### Problem
Copy the rows below verbatim, starting at the line containing "is (375, 1174)." and ending at the line containing "The image size is (718, 2576).", with both of those lines included.

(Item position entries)
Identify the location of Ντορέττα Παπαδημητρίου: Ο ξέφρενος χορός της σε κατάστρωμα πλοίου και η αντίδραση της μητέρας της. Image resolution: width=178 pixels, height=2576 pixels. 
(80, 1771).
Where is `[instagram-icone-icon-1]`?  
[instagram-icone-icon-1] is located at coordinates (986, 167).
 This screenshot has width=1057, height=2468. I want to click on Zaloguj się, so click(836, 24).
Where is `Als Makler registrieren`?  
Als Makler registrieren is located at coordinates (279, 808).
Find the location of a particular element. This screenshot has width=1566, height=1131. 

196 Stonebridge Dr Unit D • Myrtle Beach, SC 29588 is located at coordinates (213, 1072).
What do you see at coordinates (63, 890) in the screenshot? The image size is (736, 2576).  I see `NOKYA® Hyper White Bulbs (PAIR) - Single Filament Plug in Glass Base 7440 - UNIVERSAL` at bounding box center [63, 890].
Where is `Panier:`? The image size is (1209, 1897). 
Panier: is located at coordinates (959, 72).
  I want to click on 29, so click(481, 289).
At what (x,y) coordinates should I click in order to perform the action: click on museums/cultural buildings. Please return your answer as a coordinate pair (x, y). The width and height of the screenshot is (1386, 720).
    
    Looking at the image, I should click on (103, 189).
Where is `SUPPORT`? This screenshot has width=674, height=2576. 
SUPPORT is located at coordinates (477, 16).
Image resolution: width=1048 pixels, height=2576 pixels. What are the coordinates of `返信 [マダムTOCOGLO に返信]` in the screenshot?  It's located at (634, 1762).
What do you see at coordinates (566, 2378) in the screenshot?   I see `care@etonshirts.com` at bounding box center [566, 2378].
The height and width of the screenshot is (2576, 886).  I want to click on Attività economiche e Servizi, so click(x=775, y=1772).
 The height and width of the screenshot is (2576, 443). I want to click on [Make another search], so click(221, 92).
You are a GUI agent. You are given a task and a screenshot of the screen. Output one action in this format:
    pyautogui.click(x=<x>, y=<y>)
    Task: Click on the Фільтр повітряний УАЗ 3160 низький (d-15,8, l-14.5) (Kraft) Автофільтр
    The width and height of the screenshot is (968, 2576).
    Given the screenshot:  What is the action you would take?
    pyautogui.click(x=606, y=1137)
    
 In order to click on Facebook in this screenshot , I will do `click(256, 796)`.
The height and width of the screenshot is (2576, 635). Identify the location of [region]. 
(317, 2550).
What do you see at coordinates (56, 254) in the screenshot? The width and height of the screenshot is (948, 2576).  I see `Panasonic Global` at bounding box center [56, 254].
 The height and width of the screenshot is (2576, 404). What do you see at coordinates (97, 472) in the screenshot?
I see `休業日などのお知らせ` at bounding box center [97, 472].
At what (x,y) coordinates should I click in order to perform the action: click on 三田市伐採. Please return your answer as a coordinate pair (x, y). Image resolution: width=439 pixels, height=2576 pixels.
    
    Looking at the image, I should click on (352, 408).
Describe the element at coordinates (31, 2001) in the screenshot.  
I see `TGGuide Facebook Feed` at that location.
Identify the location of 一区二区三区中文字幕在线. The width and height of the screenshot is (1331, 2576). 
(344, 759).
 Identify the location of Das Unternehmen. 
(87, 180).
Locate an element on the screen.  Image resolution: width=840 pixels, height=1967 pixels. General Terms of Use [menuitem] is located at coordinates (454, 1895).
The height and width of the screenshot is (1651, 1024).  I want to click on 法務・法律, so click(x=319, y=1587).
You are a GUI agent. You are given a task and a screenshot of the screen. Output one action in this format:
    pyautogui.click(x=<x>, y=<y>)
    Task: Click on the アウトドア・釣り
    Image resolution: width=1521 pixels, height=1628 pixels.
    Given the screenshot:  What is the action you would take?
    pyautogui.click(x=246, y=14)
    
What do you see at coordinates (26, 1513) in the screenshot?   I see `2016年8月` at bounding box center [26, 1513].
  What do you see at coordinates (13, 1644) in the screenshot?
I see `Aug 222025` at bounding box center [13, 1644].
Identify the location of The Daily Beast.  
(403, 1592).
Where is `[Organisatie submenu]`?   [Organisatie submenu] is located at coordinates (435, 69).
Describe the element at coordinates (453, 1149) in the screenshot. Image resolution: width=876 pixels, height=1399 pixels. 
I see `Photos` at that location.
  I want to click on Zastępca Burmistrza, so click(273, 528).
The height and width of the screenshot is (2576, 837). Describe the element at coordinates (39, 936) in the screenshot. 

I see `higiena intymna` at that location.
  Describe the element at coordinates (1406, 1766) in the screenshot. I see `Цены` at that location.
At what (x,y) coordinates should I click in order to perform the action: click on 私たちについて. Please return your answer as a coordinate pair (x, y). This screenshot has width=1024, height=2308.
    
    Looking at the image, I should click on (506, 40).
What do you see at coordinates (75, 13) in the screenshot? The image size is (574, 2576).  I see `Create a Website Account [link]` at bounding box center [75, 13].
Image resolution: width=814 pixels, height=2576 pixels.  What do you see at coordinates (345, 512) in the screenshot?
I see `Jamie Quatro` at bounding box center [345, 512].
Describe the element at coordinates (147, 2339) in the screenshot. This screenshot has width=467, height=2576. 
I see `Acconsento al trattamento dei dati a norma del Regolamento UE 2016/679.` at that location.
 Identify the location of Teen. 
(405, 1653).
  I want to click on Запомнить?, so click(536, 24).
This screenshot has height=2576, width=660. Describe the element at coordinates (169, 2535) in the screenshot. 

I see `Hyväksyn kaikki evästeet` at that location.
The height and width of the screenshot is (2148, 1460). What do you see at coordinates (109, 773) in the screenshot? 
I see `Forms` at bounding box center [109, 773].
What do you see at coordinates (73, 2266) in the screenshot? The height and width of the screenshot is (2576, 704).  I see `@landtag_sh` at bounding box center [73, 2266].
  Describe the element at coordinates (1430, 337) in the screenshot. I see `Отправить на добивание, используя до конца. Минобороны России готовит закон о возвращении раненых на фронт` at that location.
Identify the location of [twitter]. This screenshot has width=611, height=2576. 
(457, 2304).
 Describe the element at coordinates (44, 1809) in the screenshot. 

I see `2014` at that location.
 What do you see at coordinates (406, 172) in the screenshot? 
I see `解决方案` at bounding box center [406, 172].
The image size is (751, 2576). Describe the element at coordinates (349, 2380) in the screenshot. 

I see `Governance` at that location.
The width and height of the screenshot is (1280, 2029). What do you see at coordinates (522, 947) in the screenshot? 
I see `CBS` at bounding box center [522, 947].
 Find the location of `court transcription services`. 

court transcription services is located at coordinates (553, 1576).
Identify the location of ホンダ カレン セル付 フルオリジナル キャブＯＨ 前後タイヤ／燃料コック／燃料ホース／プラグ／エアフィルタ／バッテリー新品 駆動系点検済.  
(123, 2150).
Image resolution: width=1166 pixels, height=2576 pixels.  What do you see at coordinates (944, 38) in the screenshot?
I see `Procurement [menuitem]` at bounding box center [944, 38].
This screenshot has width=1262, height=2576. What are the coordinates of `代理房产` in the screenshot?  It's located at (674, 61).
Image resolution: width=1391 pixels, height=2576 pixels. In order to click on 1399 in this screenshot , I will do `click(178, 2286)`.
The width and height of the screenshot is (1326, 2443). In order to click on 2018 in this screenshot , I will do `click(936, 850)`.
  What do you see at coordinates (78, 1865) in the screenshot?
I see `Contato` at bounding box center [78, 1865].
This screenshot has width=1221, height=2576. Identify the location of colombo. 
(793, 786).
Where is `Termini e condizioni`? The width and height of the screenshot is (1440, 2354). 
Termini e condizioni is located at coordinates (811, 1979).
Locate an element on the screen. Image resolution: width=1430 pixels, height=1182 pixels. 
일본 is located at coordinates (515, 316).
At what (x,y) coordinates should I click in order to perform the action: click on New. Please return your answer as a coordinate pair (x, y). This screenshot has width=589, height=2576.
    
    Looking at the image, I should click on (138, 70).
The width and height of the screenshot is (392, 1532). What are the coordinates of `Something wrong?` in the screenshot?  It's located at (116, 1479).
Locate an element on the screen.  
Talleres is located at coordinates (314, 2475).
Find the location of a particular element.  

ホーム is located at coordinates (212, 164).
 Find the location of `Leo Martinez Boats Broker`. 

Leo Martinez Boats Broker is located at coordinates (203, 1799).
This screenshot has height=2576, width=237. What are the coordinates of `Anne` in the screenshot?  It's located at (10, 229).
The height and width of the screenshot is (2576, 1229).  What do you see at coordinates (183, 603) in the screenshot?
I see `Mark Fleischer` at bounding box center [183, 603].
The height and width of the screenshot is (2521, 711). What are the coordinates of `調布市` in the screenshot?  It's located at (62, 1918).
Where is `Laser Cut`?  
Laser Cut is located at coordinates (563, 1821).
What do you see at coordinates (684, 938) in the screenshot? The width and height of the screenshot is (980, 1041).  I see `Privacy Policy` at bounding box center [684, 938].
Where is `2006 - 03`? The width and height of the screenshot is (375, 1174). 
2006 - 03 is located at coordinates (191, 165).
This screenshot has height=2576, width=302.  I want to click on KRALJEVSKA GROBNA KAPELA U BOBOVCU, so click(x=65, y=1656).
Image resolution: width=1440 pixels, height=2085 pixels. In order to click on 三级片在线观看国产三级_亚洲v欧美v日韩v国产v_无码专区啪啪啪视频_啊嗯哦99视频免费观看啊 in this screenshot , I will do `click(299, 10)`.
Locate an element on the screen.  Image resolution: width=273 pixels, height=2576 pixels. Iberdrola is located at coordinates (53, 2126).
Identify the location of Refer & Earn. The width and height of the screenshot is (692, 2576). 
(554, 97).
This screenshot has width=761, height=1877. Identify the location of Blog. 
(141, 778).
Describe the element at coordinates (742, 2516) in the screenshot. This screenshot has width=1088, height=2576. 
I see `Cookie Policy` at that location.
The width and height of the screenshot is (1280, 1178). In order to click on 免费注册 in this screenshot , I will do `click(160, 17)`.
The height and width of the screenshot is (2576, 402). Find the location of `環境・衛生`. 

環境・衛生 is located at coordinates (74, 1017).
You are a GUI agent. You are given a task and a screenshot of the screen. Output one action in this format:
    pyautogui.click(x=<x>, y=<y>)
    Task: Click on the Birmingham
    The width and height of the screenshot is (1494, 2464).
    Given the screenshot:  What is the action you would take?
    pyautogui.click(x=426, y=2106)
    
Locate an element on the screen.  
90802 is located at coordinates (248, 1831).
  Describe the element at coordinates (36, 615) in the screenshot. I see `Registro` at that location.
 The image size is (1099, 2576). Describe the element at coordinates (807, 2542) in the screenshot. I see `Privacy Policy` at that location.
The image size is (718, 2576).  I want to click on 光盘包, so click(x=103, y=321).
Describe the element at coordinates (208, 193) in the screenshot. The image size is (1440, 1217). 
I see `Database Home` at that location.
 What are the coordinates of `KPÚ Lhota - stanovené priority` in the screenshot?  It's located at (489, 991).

### Task answer
Where is `2006 - 03`? The width and height of the screenshot is (375, 1174). 
2006 - 03 is located at coordinates (191, 165).
This screenshot has height=2576, width=302.  I want to click on KRALJEVSKA GROBNA KAPELA U BOBOVCU, so click(x=65, y=1656).
Image resolution: width=1440 pixels, height=2085 pixels. In order to click on 三级片在线观看国产三级_亚洲v欧美v日韩v国产v_无码专区啪啪啪视频_啊嗯哦99视频免费观看啊 in this screenshot , I will do `click(299, 10)`.
Locate an element on the screen.  Image resolution: width=273 pixels, height=2576 pixels. Iberdrola is located at coordinates (53, 2126).
Identify the location of Refer & Earn. The width and height of the screenshot is (692, 2576). 
(554, 97).
This screenshot has width=761, height=1877. Identify the location of Blog. 
(141, 778).
Describe the element at coordinates (742, 2516) in the screenshot. This screenshot has width=1088, height=2576. 
I see `Cookie Policy` at that location.
The width and height of the screenshot is (1280, 1178). In order to click on 免费注册 in this screenshot , I will do `click(160, 17)`.
The height and width of the screenshot is (2576, 402). Find the location of `環境・衛生`. 

環境・衛生 is located at coordinates (74, 1017).
You are a GUI agent. You are given a task and a screenshot of the screen. Output one action in this format:
    pyautogui.click(x=<x>, y=<y>)
    Task: Click on the Birmingham
    The width and height of the screenshot is (1494, 2464).
    Given the screenshot:  What is the action you would take?
    pyautogui.click(x=426, y=2106)
    
Locate an element on the screen.  
90802 is located at coordinates (248, 1831).
  Describe the element at coordinates (36, 615) in the screenshot. I see `Registro` at that location.
 The image size is (1099, 2576). Describe the element at coordinates (807, 2542) in the screenshot. I see `Privacy Policy` at that location.
The image size is (718, 2576).  I want to click on 光盘包, so click(x=103, y=321).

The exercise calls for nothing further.